Texte de la page:
╭──

Jason Pour Miles
Jason pour Miles
Jason Miles est sans doute une des personnalités majeures de la période électrique de Miles Davis à partir de l »album « Tutu ». Il sort aujourd’hui un hommage à cette période électrique, « Kind of Brew ». Rencontre.
Propos recueillis par Jean-Pierre Goffin
Dans votre carrière, il y a un avant et un après Miles Davis. Commençons par le début.
Je suis de Brooklyn, New York, Brooklyn était un endroit très intéressant dans les années cinquante-soixante. Mon voisin était un grand saxophoniste, pas très célèbre à l’époque, mais il est devenu par la suite un des tout grands saxophonistes, son nom était Bob Berg. Nous étions les meilleurs amis depuis l’âge de deux ou trois ans, nous nous sommes vus pendant au moins quarante-cinq ans, avec des hauts et des bas du style « Hé mon gars, va t’faire foutre » et on ne se voyait plus pendant deux ans, puis « oh ! Tu m’as manqué », vous voyez le style ? Il était un chouette gars de toute façon. A cette époque New York était un endroit très prenant, il y avait beaucoup de clubs, d’hôtels où on pouvait jouer, tous les hôtels juifs de NY étaient au Nord de la ville, j’avais plusieurs groupes avec lesquels je jouais les week-ends, j’apprenais beaucoup de choses dans les clubs et j’écoutais beaucoup la radio, les Beatles, Dionne Warwick, tous les groupes britanniques, mais aussi du jazz. Le premier album que j’aie acheté est « Boss Guitar » de Wes Montgomery en 1963. Je me souviens avoir entendu Wes Montgomery dans un programme du dimanche après-midi avec Mel Rhyne à l’orgue, c’est d’ailleurs à cette époque que je suis passé du piano à l’orgue.

╰──

Matériel recueilli:
╭──

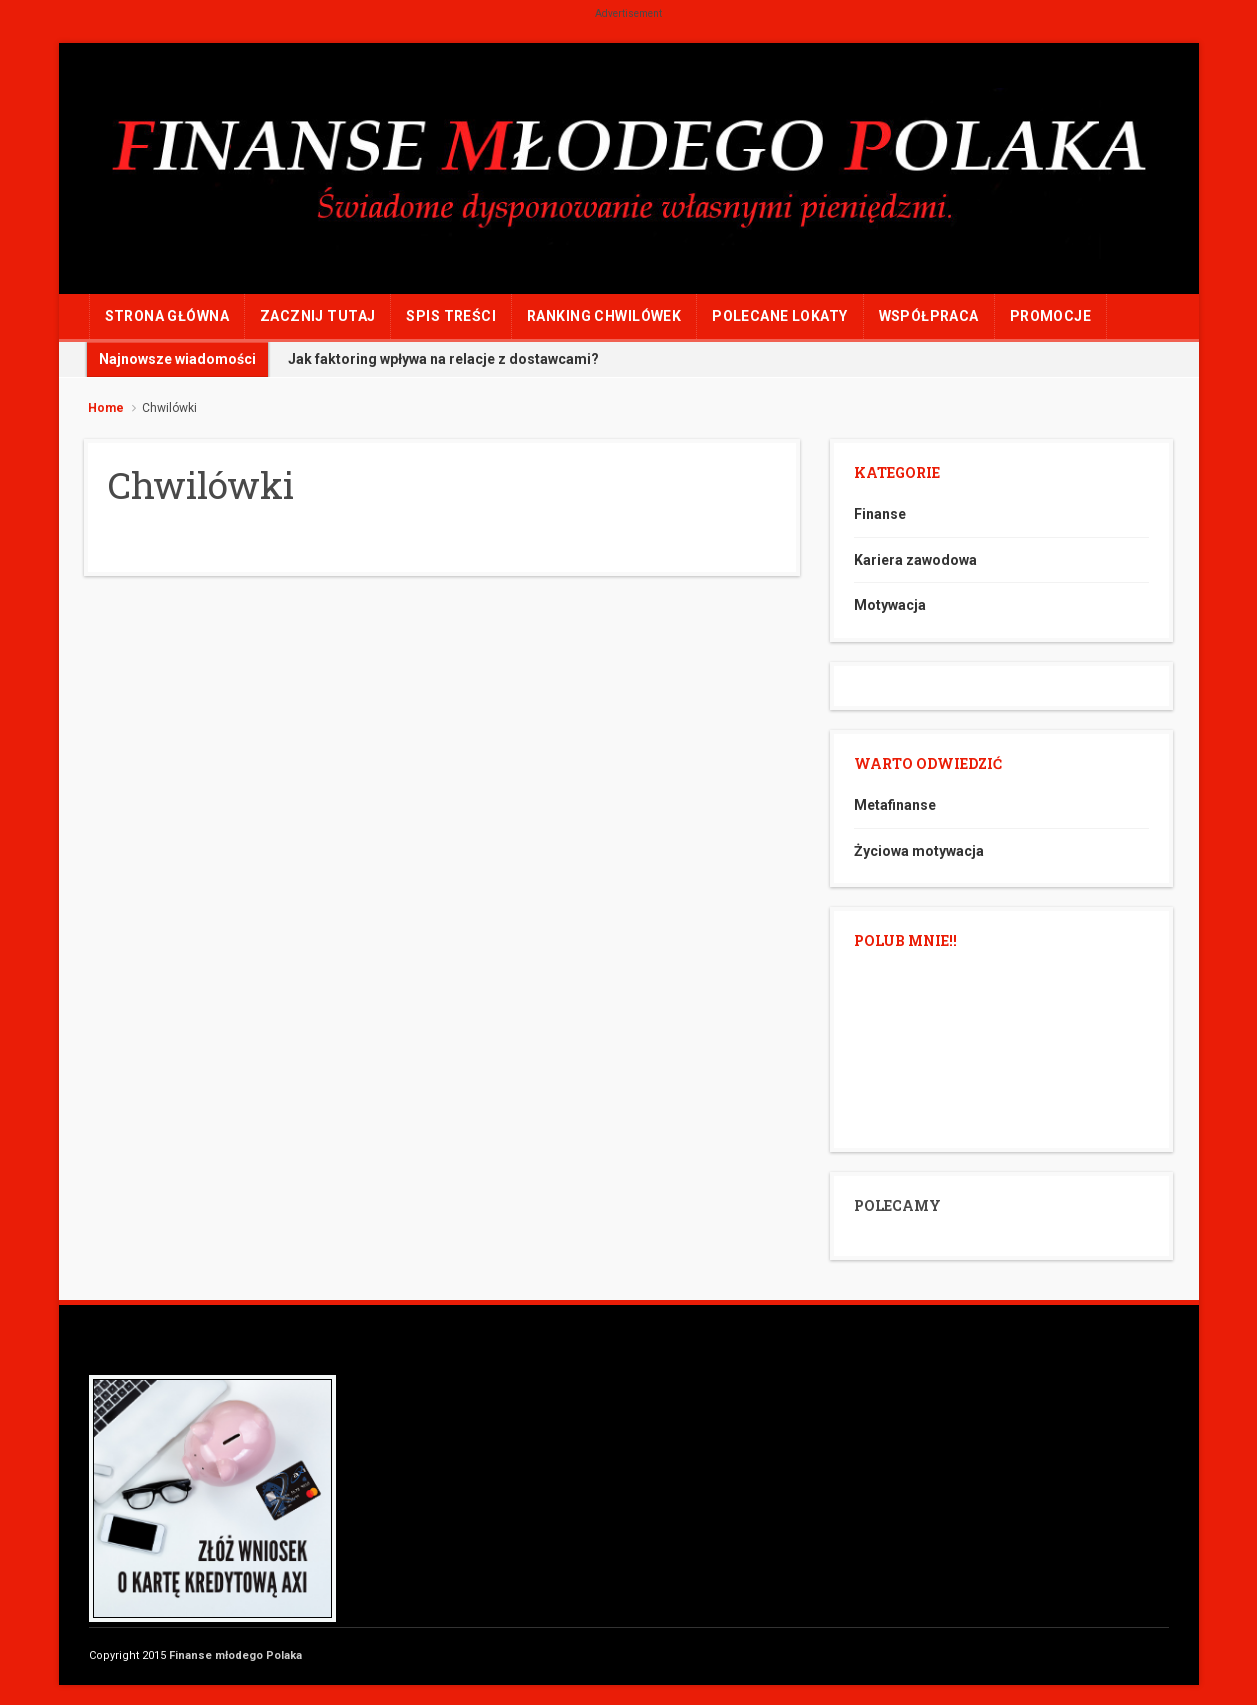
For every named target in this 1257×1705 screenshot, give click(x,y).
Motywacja (890, 605)
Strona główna (167, 316)
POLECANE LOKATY (779, 316)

╰──

Énoncé rédigé: Prolongez l'entretien avec Jason Miles au-delà de sa dernière phrase.

Exercice corrigé:
Vous avez fait des études classiques au piano ?
J’ai tout de suite débuté avec un professeur de jazz, Rector Bailey, une légende à Brooklyn, qui m’a apporté un tas de choses, il m’a appris énormément sur les changements d’accords, il était étonnant. J’ai aussi beaucoup écouté Larry Harlowe à l’époque, le compositeur de salsa. J’allais aussi au Fillmore East où j’ai vu Jimi Hendrix, Sly &The Family Stone, Paul Butterfield’s Blues Band, David Sanborn aussi qui était un de mes groupes préférés… Ensuite, quand ma grand-mère est décédée et que mon père a eu une crise cardiaque, la famille s’est un peu disloquée et j’ai décidé de quitter New York pour m’installer dans l’ Indiana . En bas du bloc de maisons où j’habitais, il y avait le « Columbia Record Club » , un énorme grand magasin où Columbia vendait toutes ses productions, que ce soit en rock, country, jazz… Il y avait toujours un paquet de monde aux rayons country et rock, mais seulement deux ou trois personnes au rayon jazz.
L’écoute de disques a influencé votre carrière ?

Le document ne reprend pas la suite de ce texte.